Гриша Гольдштейн, как и положено гениальному еврейскому молодому человеку, всегда ходил с отрешенным взором и с какой-нибудь книгой под мышкой. Через небольшой период времени я узнал, что чаще всего он так нежно прижимает к себе французский роман, обычно в оригинале. Он мало говорил, сосредоточенно молчал и время от времени выдавал невероятные идеи. Во всех серьезных научных спорах мы апеллировали к нему. По коридору института он шел, боясь кого-либо задеть или наступить на ногу, и часто краснел от неделикатности своего собеседника.

С Авиком Аязяном я познакомился немного позже, мне импонировал в нем высокий уровень специальных знаний, трудолюбие и расположенность, что позволяло легко просить о помощи в трудную минуту, и получать нужную консультацию по любым вопросам. Авик никогда не отказывал в этом.


В нашем отделе Института физики, а позже, в отделившемся от материнского тела, институте, собрались представители многих национальностей и нацменьшинств. И греки, и курды, и «татреби» (татары – груз. яз.). Под это название в Тбилиси исторически попали и персы и азербайджанцы и этнические татары. Было несколько поляков, из семей оставшихся с незапамятных времен, и абхазцы, тогда еще не противопоставляющие себя общенациональной грузинской культуре, и украинцы, оставшиеся со времен строительства царским правительством закавказской железной дороги. Были и русские, приезжавшие «усилить направление», которые, как правило, старались пробиться в руководящие слои, используя свои дипломы, полученные где-нибудь в Москве или Ленинграде, и негласную квоту по кадровому составу в республике, «спущенную» с самых высоких партийных верхов.

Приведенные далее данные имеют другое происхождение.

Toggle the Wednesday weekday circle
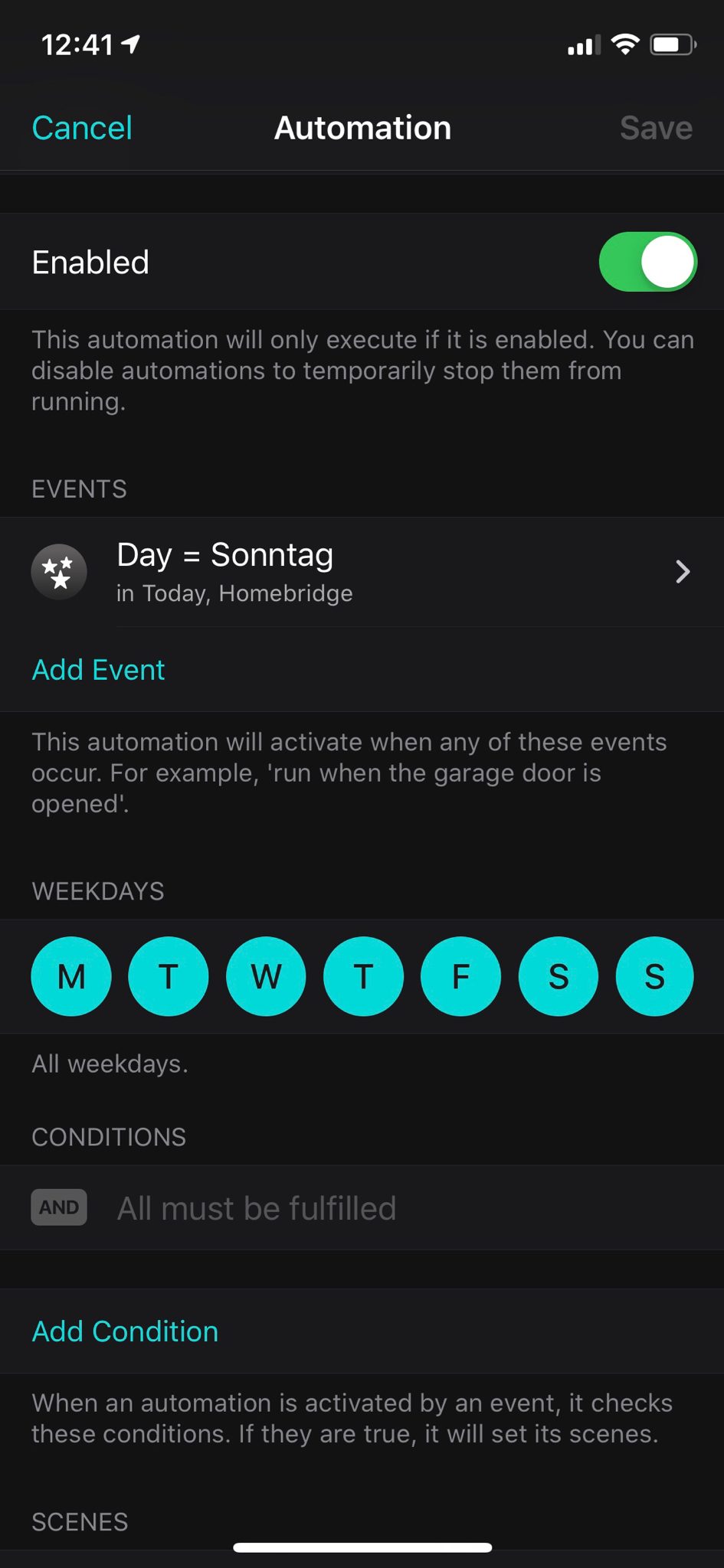click(266, 976)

Новый институт, уже готов был вылупиться из старого Института физики, хотя не имел пока еще даже своего законного названия. А отдел быстро поглощал все новых и новых специалистов, вырастал под прикрытием умудренного жизнью «Элефтера», прошедшего, в частности, школу Петра Капицы и Резерфорда в Англии, и под финансовым покровительством «высоких лбов» Министерства обороны, раньше всех понявших смысл этого экзотического плода под названием «кибернетика», созревающего в переплетенных ветвях смежных дисциплин.